• **What you will do**: There is one span to output from the data below: the lines starting at the line with "Task: Open the Variables tab" and ending at the line with "Open the Contatti". Output it exactly, ends included, nothing more.

[Extracted data entries]

--*--

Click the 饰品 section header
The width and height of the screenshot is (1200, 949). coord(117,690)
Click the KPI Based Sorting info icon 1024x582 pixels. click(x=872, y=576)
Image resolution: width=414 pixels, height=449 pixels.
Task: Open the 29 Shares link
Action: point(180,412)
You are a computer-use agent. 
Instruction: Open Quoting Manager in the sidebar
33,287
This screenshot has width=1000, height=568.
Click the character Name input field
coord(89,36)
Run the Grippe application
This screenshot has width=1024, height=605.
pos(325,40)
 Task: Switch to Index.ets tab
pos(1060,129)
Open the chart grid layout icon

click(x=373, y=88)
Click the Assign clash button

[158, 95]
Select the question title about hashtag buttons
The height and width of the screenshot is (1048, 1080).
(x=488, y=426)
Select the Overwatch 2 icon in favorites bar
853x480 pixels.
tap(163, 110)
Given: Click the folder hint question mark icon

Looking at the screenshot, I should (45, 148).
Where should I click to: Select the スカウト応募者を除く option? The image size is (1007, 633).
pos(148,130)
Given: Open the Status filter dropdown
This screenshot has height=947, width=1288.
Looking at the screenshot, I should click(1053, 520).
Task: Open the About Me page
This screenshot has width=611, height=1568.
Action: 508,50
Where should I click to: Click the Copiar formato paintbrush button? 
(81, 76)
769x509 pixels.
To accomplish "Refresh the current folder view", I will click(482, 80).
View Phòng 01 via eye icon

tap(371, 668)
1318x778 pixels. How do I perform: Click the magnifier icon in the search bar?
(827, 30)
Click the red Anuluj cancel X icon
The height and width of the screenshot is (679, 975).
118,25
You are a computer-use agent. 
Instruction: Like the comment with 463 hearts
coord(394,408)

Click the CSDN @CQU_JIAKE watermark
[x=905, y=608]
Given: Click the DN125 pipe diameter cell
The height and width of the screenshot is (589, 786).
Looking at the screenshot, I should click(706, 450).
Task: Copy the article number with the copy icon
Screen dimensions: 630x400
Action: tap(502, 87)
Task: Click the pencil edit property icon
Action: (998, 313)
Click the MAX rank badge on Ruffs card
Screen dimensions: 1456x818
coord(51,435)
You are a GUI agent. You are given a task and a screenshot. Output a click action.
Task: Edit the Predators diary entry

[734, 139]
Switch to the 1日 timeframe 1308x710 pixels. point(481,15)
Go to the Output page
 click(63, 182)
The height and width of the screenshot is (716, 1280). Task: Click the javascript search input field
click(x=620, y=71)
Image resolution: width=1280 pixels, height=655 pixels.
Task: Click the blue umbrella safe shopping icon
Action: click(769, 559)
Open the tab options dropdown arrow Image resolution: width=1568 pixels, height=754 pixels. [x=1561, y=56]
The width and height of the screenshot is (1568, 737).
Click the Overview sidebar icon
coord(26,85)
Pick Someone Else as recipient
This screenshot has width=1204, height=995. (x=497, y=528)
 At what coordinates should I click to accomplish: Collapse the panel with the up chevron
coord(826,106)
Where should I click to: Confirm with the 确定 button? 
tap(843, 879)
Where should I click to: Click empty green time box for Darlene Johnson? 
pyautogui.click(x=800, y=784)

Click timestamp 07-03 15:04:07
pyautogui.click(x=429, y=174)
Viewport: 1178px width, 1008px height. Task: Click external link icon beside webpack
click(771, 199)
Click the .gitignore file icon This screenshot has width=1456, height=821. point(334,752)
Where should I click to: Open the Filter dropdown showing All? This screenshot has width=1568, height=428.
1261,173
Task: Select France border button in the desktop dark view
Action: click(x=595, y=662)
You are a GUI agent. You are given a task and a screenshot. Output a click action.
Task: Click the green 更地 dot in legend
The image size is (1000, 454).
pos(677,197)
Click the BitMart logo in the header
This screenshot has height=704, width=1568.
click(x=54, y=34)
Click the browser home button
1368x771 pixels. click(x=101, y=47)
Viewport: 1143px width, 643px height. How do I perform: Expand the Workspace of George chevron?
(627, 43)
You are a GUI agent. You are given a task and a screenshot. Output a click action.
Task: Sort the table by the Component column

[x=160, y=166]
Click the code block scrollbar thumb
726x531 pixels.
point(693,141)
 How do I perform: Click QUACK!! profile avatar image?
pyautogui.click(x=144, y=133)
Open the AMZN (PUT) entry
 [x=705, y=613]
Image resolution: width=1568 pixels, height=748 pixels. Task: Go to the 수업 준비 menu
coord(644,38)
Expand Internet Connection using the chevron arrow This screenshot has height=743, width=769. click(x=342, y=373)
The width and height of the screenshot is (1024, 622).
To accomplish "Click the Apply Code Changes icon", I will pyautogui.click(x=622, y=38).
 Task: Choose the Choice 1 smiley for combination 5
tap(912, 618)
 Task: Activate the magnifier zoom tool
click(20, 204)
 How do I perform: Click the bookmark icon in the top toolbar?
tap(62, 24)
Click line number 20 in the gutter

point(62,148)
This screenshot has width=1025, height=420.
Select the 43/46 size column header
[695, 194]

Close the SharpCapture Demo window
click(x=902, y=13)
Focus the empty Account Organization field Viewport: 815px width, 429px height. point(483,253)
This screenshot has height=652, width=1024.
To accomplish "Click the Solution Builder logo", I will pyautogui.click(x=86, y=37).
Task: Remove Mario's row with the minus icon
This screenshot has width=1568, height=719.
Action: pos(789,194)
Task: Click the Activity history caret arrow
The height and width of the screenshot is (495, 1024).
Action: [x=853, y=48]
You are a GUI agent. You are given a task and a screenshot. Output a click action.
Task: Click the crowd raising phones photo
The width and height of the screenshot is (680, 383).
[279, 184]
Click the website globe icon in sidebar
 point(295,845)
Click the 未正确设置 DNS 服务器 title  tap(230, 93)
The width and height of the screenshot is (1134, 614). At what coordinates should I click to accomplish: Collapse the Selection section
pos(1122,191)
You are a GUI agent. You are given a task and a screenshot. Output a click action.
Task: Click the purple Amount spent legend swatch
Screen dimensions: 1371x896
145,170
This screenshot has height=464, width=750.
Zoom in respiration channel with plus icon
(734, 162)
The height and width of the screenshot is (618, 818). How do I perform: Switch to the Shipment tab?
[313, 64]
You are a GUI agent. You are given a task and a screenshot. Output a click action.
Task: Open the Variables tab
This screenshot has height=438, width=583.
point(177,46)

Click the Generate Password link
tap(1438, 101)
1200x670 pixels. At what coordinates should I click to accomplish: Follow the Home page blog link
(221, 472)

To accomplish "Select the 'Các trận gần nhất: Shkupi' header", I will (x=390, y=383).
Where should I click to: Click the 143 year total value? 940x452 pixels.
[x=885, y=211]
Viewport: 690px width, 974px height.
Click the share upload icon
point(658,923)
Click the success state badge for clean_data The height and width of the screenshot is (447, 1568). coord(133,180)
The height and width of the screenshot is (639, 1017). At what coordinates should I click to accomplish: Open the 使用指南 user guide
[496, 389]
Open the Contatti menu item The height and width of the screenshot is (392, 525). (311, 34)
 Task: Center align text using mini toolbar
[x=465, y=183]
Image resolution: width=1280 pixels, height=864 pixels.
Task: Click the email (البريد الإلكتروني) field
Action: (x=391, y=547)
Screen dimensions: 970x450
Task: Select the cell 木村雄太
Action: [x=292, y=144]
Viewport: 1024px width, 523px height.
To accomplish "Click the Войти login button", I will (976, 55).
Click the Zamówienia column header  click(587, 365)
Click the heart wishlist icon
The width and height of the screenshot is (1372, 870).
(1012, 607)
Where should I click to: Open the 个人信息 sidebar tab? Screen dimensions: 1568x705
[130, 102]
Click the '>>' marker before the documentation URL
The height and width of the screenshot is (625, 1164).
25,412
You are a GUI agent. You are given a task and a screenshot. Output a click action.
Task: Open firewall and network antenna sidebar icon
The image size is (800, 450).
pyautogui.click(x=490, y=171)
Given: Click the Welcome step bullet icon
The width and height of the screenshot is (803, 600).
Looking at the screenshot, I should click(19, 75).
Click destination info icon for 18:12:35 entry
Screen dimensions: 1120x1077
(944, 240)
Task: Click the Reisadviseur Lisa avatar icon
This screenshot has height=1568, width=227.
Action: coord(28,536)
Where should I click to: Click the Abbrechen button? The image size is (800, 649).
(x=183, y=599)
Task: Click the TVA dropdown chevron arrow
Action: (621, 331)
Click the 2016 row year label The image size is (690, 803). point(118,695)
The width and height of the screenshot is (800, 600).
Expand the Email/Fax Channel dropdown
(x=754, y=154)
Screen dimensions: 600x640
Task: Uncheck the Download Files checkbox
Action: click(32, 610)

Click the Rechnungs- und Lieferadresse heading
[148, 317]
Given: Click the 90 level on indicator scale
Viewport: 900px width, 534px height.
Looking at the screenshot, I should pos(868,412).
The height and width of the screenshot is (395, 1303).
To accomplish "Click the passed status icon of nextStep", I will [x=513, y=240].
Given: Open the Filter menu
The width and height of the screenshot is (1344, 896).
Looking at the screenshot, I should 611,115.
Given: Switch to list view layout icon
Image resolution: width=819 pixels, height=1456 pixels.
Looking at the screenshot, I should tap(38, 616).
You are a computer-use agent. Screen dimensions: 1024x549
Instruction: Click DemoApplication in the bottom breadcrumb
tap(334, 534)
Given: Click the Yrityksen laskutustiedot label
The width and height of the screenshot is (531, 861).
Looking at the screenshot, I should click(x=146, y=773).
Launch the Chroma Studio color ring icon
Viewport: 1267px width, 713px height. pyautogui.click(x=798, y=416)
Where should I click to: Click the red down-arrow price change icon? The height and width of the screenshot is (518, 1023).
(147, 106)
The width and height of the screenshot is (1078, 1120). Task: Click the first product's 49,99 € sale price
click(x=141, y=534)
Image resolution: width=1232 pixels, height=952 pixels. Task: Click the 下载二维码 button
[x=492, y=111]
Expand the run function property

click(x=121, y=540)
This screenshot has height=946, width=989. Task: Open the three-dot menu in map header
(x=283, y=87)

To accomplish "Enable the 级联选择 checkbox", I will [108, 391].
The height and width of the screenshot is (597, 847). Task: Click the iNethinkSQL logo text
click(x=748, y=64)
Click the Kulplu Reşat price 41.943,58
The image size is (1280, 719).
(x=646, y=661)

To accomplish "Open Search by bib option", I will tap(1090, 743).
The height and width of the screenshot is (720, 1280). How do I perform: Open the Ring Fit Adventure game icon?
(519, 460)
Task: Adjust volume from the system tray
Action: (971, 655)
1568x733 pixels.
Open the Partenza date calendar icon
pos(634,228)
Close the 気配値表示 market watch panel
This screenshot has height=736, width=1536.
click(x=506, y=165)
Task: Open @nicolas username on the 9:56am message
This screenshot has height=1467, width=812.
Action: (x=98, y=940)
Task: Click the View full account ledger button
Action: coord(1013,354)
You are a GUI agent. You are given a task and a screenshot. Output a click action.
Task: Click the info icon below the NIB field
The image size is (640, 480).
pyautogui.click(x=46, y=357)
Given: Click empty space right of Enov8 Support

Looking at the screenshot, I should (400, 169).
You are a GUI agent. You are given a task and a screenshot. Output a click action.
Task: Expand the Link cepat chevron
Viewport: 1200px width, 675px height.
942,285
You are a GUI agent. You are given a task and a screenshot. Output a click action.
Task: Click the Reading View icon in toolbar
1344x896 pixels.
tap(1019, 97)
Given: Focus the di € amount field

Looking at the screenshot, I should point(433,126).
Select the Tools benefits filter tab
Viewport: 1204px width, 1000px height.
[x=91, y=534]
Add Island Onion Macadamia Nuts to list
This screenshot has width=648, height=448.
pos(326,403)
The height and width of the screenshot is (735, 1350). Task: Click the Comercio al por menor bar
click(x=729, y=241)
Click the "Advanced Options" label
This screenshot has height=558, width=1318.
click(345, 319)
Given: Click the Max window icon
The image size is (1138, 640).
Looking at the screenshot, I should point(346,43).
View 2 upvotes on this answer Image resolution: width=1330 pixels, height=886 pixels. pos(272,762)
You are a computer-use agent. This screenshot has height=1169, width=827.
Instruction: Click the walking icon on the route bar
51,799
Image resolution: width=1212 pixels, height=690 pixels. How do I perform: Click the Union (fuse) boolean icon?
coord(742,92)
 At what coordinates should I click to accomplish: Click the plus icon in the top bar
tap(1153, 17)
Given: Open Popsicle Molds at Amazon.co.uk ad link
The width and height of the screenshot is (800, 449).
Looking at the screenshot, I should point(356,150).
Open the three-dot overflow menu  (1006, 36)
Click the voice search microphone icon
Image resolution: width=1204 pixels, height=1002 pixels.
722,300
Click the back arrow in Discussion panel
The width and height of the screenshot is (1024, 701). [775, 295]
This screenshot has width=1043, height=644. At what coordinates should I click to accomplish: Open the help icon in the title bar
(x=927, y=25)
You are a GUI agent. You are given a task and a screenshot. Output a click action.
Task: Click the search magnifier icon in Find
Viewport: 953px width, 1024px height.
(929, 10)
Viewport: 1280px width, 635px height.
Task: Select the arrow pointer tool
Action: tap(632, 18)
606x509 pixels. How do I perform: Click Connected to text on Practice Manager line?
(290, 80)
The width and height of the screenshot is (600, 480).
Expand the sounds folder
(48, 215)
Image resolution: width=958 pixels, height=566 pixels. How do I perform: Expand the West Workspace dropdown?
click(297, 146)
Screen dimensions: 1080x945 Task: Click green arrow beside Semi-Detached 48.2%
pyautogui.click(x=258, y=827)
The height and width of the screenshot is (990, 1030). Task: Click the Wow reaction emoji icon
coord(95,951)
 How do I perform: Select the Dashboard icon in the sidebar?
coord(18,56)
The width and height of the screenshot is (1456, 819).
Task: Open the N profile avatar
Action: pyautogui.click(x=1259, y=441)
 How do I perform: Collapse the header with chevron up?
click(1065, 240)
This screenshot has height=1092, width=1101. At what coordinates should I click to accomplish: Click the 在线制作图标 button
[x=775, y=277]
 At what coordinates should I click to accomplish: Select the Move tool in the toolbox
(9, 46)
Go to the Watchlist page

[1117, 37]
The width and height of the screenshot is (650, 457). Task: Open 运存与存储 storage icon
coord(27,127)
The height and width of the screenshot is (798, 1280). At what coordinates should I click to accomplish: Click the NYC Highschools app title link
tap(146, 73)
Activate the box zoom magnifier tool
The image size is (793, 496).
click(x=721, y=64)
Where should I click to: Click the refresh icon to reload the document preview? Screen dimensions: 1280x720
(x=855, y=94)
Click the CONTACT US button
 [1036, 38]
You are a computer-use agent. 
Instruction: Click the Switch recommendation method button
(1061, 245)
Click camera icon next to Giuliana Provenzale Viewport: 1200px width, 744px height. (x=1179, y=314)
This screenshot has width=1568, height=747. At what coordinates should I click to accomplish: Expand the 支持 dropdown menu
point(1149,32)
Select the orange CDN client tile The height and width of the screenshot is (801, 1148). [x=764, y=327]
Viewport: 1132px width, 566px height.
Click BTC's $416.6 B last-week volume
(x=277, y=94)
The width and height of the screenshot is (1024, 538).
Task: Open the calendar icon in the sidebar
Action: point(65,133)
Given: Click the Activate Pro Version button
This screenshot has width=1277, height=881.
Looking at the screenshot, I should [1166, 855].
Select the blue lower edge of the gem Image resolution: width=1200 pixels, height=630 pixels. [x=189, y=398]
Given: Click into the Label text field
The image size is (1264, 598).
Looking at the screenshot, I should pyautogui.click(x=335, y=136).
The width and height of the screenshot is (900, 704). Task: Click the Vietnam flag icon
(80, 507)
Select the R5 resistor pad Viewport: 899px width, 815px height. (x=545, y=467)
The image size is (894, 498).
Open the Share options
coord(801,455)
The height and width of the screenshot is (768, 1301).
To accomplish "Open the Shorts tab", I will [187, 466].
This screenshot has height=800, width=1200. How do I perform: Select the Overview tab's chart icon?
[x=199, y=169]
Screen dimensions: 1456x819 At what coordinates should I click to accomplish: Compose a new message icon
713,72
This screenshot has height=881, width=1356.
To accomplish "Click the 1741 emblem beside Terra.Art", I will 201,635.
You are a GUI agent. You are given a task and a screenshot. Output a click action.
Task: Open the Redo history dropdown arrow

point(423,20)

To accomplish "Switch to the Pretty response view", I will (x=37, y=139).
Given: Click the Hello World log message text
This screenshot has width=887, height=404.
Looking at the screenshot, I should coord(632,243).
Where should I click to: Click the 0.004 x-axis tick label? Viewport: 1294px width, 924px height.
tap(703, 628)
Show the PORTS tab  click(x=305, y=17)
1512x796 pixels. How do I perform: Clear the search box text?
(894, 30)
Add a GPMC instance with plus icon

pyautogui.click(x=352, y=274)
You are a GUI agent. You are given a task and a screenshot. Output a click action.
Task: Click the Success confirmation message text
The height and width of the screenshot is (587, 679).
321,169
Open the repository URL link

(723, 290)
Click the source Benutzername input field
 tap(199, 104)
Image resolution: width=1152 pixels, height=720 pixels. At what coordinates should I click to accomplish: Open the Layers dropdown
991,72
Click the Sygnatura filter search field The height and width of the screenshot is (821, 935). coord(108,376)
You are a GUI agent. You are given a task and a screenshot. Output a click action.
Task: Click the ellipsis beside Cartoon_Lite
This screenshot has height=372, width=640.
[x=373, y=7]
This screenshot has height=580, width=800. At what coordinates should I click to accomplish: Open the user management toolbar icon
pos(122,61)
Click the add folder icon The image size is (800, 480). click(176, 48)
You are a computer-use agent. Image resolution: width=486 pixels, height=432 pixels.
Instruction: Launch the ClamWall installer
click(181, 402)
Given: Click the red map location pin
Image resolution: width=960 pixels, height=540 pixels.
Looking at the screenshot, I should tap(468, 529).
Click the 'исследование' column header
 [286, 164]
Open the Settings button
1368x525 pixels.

--*--

• **Output of the task**:
Task: Open the Variables tab
This screenshot has height=438, width=583.
point(177,46)

Click the Generate Password link
tap(1438, 101)
1200x670 pixels. At what coordinates should I click to accomplish: Follow the Home page blog link
(221, 472)

To accomplish "Select the 'Các trận gần nhất: Shkupi' header", I will (x=390, y=383).
Where should I click to: Click the 143 year total value? 940x452 pixels.
[x=885, y=211]
Viewport: 690px width, 974px height.
Click the share upload icon
point(658,923)
Click the success state badge for clean_data The height and width of the screenshot is (447, 1568). coord(133,180)
The height and width of the screenshot is (639, 1017). At what coordinates should I click to accomplish: Open the 使用指南 user guide
[496, 389]
Open the Contatti menu item The height and width of the screenshot is (392, 525). (311, 34)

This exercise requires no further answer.